Fashion and Beauty 18th July 2016 by Paula Lyne
15 Things You’ll Only Truly Understand If You’re A Girl Who Sweats A Lot
Minuscule rise in temperature ---> your sweat glands open for business.
Life as a sweaty girl is hard. Very hard.
Sunshine? We sweat. Exercise? We sweat. Humidity, nervousness, warm rooms, warm buses? Sweat, sweat, SWEAT. You get the picture.
It’s a tough existence. If you too are a legitimate Sweaty Betty, we reckon you’ll identify with some of these…
1. You skip the deodorant and body spray section in Boots and make straight for the big guns
48 Hour Extra Dry Sweat-Killing Anti-Perspirant, let’s be havin’ ya.

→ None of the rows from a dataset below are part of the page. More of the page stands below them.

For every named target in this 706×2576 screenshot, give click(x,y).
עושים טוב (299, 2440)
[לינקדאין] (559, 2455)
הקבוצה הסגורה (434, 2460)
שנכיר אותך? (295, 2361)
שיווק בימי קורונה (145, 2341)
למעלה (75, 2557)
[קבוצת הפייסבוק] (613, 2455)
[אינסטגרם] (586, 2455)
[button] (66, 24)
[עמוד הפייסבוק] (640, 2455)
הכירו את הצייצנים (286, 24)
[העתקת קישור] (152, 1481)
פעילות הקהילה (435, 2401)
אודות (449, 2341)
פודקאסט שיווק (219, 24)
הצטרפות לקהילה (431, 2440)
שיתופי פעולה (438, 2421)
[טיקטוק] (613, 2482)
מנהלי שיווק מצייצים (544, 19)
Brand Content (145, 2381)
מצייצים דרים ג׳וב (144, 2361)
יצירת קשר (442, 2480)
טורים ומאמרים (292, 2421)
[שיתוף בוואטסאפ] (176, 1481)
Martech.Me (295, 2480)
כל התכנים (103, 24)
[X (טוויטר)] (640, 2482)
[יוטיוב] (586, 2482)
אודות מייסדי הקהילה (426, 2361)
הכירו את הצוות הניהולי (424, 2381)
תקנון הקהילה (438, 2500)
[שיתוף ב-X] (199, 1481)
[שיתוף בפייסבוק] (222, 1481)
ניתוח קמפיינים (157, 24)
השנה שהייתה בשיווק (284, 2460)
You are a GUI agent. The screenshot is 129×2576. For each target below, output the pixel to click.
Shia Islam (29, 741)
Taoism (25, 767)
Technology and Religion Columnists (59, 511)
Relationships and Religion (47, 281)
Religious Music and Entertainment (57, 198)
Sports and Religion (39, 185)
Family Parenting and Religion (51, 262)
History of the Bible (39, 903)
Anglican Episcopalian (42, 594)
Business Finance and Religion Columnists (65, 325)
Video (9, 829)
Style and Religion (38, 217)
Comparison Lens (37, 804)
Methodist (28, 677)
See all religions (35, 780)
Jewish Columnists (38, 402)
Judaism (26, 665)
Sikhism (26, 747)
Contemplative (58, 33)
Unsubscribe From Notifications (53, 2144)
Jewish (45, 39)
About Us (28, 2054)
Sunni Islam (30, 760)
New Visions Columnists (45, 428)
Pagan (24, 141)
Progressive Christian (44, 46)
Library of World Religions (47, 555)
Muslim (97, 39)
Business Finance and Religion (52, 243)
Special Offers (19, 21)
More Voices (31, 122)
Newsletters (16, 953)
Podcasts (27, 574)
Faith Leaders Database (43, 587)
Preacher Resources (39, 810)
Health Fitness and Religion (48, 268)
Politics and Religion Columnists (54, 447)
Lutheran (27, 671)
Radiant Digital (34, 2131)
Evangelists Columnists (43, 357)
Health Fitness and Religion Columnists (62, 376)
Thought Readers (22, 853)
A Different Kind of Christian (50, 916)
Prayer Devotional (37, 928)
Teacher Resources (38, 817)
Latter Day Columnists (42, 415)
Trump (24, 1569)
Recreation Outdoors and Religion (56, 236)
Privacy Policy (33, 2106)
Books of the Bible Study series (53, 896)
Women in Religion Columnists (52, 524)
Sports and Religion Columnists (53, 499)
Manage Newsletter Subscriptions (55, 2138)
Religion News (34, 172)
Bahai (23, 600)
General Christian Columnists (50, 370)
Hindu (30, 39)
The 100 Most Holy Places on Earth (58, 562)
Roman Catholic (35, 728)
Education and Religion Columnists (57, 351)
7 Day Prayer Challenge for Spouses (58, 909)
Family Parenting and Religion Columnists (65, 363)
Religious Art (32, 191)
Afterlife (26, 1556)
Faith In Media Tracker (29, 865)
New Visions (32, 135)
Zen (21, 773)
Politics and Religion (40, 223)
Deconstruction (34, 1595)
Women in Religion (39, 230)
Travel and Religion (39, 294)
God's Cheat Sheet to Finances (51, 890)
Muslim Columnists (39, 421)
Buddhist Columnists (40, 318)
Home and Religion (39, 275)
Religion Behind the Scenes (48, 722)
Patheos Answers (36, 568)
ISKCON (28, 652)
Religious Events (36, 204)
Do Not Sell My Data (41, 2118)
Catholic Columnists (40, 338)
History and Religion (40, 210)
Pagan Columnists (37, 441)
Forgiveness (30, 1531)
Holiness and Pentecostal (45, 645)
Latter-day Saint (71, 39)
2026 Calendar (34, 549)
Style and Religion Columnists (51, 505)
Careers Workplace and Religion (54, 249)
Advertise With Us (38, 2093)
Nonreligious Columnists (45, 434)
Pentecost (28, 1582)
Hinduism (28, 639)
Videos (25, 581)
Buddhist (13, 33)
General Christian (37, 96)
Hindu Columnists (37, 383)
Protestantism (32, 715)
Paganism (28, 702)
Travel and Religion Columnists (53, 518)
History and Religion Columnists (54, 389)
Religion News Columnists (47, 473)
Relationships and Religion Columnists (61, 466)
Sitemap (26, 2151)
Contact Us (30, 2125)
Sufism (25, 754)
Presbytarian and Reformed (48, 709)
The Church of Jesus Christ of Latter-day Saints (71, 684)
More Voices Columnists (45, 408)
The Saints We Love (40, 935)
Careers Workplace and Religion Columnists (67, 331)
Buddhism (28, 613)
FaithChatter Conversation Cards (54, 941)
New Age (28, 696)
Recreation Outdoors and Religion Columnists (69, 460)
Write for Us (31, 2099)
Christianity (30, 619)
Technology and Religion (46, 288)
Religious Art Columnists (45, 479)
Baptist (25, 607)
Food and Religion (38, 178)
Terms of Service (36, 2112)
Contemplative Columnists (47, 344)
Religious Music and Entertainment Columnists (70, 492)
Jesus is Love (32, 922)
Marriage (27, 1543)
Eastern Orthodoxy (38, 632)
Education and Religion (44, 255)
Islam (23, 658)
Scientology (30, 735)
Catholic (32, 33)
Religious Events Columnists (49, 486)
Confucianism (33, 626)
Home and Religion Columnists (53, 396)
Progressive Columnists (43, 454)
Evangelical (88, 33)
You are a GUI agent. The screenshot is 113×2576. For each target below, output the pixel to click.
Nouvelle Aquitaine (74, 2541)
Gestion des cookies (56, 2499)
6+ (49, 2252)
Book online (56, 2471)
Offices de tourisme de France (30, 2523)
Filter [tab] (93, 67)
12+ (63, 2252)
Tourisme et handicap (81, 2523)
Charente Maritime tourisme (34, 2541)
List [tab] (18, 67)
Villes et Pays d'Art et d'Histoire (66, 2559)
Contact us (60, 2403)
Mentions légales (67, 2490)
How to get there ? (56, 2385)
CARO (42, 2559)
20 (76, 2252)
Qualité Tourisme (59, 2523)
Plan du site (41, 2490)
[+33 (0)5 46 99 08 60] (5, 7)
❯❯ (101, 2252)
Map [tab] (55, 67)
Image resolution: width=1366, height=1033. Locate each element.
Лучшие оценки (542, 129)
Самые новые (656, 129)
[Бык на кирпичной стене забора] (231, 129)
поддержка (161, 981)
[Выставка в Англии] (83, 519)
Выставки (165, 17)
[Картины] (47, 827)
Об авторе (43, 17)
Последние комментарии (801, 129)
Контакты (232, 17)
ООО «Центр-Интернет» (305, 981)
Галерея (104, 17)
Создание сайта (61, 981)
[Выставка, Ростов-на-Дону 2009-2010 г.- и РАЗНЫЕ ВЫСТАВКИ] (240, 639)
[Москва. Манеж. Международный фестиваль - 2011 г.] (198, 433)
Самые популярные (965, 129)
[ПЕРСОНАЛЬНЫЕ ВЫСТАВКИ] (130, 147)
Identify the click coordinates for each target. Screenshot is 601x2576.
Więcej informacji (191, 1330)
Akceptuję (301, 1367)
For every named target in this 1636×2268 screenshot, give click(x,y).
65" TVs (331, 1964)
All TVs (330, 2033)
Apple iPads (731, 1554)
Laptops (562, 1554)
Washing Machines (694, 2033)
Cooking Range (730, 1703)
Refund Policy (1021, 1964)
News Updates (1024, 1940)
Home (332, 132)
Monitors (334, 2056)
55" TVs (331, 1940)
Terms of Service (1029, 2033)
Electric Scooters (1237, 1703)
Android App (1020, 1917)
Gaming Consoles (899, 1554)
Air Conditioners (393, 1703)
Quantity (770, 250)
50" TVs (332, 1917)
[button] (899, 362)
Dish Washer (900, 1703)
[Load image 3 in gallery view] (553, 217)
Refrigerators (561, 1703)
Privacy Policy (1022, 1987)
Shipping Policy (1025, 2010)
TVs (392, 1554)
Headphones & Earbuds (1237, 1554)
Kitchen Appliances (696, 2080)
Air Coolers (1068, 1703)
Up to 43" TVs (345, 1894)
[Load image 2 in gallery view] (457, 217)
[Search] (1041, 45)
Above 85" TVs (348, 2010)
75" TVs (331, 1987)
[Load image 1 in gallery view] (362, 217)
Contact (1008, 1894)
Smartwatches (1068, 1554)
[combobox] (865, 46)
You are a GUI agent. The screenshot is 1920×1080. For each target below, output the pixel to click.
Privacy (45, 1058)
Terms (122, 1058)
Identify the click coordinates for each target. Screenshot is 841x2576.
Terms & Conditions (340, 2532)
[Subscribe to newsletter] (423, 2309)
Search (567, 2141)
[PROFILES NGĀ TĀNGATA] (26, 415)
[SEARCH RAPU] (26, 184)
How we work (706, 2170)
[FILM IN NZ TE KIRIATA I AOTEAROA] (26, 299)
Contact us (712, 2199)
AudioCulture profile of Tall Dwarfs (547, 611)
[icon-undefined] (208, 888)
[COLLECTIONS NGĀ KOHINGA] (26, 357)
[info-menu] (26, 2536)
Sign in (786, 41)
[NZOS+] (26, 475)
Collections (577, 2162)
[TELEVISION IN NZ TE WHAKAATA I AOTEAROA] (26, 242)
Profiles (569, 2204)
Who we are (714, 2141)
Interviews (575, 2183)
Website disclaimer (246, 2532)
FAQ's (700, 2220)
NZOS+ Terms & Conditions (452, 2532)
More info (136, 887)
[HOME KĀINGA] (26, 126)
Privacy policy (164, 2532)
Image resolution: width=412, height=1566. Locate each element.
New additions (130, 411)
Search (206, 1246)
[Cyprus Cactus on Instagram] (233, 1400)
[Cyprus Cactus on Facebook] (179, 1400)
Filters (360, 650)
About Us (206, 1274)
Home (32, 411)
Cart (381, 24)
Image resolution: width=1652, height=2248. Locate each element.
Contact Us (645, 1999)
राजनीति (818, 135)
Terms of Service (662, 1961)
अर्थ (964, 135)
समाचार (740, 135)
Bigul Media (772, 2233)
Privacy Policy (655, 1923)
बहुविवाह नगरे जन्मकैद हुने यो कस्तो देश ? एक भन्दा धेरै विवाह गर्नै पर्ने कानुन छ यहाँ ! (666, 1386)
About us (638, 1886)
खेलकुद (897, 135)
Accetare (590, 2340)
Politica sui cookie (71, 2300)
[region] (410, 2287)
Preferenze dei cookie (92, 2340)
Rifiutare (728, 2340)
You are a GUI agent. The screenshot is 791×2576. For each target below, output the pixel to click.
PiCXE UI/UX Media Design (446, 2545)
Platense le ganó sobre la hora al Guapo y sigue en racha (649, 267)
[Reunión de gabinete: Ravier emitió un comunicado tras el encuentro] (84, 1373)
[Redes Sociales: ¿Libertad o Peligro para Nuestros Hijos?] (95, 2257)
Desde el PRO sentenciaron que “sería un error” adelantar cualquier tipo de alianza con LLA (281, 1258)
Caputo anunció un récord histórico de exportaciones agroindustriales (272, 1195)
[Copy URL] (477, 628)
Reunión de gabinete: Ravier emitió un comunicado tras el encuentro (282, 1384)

2. You know the sun’s en route at least an hour before the rest of the country does
All it takes is the SLIGHTEST rise in temperature for your sweat glands to open for business.
3. Not that it even needs to be sunny out for you to get a case of The Sweats
Humidity: all the sweat of a hot day, none of the sun.
4. You’ve perfected the subtle forehead/top lip pat down after years of practice
Basically any time you walk into a warm room it’s a required activity.
5. You can’t ever be late for anything, basically.
Stress + fast walking = sweaty you.
Me: “Morning!”
Colleague: “What’s wrong with your face?”#GreatStartToTheDay #SweatyGirlProblems— Louise Quick (@Larquick) October 27, 2015
6. You can only wear pale coloured clothing when a) you’ll be indoors with air-con all day or b) it’s super breezy out
7. If you wear fake tan, you’re constantly sweating it onto your clothes and bed sheets
Many a Dunnes Stores duvet set has been ruined by your mahogany sweat.
8. You can’t wear a coat out unless it’s legitimately reached sub-zero temps
5.01pm: “Ooh, so cozy in my new winter coat.”
5.03pm: “GET THIS THING OFF, IT’S SUFFOCATING ME.”
9. Sitting in a car with leather seats on a hot day is your idea of hell
It’s a slippery, sweaty adventure.
10. And wearing a dress with bare legs brings with it a unique set of challenges
Back of knee sweats, how we’ve missed you.
11. Not to mention the dreaded chub rub…
Cue the need to constantly walk like this:
12. Accidentally falling asleep with the radiator on is enough to send you into a heat-induced coma
Waking at 3am drenched in sweat and with a mouth drier than the Sahara. Fun.
13. You generally look like this after a workout – even with gym air-con at full blast
And you’ll remain bright red for roughly two hours afterward.
14. Don’t even get us STARTED on outdoor exercise.
So hot. So sweaty.
15. But thanks to all that perspiration, you do tend to have better skin than most
It’s basically toxin-free (once you remember to cleanse and exfoliate like a mad woman). Win!